__Data for review__
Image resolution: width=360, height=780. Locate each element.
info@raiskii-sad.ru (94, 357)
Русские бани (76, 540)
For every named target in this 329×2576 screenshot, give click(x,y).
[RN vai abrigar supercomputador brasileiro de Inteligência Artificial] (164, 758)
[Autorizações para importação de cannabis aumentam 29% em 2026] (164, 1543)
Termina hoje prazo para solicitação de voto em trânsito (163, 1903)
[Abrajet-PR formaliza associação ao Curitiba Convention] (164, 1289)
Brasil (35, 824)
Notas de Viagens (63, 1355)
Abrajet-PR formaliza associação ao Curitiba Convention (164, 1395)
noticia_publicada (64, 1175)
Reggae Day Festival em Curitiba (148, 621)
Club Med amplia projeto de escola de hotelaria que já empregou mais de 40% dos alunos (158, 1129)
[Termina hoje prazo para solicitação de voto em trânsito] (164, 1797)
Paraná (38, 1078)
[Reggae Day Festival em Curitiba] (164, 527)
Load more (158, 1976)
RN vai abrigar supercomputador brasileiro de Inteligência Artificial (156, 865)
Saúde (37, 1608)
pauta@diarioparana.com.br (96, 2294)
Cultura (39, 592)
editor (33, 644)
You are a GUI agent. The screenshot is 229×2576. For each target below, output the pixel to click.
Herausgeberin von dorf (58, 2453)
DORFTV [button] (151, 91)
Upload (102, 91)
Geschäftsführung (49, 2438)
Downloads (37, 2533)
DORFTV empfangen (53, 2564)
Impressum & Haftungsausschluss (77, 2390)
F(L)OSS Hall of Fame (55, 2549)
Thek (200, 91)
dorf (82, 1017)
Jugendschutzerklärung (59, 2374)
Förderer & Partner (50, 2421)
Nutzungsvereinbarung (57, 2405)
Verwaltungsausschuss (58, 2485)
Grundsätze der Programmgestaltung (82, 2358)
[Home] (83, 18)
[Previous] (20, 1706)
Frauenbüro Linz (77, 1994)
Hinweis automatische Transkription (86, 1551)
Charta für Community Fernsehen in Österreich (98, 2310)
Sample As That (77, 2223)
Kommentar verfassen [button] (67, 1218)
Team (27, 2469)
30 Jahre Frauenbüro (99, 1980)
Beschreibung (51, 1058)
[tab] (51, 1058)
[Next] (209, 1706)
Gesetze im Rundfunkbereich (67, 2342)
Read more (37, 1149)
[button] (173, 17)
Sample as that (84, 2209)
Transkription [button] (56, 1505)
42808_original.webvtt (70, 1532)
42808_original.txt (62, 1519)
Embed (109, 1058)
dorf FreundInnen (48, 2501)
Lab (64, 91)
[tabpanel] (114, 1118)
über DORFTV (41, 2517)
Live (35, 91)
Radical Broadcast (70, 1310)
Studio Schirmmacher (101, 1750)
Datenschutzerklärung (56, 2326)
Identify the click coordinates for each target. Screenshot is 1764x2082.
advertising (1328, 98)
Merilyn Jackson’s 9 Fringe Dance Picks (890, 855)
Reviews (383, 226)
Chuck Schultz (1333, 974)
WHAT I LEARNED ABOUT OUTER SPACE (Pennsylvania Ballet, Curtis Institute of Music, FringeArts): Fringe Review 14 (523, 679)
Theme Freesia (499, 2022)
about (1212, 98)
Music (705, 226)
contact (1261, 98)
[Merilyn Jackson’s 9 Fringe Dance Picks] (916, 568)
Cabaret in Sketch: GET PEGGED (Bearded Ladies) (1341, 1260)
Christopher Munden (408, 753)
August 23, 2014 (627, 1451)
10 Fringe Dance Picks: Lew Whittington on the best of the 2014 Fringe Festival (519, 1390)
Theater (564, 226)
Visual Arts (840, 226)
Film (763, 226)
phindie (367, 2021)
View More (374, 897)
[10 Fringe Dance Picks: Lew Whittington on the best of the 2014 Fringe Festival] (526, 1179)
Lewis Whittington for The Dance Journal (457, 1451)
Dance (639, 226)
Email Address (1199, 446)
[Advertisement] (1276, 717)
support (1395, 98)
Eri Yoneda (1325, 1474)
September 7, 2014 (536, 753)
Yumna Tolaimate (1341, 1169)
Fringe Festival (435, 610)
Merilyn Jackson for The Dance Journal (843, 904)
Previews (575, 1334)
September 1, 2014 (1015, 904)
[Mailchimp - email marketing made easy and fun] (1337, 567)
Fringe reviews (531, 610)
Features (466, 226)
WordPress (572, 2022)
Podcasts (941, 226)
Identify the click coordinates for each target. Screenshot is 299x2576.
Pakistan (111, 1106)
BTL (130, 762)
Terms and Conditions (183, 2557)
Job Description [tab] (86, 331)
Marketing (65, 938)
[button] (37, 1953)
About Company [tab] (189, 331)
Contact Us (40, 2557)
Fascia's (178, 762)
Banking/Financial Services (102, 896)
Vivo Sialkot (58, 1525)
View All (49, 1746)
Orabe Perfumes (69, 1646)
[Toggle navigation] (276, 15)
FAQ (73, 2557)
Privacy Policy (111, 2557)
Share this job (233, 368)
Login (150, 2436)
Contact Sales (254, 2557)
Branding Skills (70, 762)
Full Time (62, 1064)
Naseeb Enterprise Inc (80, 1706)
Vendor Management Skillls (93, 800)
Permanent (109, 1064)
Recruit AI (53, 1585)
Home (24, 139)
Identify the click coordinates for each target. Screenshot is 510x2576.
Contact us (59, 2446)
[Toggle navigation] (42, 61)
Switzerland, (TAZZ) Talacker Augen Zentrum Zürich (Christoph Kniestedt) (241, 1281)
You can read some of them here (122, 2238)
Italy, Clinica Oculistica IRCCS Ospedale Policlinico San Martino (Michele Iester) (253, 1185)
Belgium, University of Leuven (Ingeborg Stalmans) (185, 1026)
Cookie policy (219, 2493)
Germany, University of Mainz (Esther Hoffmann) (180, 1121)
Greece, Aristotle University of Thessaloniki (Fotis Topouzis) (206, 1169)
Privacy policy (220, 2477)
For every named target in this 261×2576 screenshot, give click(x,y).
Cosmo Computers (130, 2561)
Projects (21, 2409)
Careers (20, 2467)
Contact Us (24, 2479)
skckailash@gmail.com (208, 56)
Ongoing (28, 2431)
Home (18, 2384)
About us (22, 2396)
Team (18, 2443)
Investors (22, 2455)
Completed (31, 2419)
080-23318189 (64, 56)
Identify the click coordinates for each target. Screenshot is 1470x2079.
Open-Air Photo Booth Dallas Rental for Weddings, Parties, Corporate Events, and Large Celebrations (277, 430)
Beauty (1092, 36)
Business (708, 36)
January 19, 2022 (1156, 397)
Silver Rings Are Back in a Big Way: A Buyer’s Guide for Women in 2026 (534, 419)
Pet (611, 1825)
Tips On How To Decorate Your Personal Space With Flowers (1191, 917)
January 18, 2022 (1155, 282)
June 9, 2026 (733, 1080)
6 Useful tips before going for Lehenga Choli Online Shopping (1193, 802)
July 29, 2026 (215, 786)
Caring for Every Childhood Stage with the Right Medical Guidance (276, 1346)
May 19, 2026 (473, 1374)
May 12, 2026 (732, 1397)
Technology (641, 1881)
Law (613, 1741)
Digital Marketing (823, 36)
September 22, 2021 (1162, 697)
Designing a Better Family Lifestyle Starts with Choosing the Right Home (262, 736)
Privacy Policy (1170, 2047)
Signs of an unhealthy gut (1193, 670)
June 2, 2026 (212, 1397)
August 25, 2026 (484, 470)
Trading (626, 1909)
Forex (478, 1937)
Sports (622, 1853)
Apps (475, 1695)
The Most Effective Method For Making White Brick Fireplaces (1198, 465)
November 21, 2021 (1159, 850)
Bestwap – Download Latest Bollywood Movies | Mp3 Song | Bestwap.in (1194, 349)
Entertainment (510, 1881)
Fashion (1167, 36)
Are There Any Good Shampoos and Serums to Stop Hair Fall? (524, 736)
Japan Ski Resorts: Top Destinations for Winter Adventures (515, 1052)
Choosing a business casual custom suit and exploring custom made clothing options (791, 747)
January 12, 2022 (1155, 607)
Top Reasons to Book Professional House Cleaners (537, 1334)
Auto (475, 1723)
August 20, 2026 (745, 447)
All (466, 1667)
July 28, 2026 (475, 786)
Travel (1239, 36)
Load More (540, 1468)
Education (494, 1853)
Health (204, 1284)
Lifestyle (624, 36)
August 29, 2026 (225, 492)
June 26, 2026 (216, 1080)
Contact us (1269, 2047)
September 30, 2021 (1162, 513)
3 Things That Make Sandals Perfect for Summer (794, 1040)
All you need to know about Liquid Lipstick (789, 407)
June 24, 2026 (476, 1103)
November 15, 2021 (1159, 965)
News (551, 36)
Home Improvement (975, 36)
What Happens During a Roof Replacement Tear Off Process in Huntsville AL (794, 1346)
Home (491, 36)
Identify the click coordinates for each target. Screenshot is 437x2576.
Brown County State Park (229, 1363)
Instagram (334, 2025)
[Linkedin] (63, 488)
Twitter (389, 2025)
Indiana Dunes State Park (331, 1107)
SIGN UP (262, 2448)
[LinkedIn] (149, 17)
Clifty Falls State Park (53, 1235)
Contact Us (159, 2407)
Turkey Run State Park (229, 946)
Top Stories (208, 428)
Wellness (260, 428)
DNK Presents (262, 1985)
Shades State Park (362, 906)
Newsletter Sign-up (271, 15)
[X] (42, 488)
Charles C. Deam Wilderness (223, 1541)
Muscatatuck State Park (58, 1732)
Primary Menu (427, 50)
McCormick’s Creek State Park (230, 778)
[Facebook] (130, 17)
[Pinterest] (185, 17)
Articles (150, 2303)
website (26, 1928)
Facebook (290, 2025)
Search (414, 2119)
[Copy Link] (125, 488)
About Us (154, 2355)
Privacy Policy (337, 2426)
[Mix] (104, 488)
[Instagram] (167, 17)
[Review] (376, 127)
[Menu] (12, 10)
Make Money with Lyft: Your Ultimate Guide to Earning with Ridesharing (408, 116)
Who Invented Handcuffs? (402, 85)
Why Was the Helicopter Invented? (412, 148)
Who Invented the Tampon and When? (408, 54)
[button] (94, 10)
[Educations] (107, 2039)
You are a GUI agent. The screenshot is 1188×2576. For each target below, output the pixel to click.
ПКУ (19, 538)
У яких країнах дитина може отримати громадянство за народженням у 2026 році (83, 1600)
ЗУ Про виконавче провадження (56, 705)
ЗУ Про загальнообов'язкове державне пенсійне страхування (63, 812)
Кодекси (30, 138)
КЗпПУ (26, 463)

__Your goal__
Only one number is wanted: how many lines in the records above contain the string "named".

__Response to this exercise__
2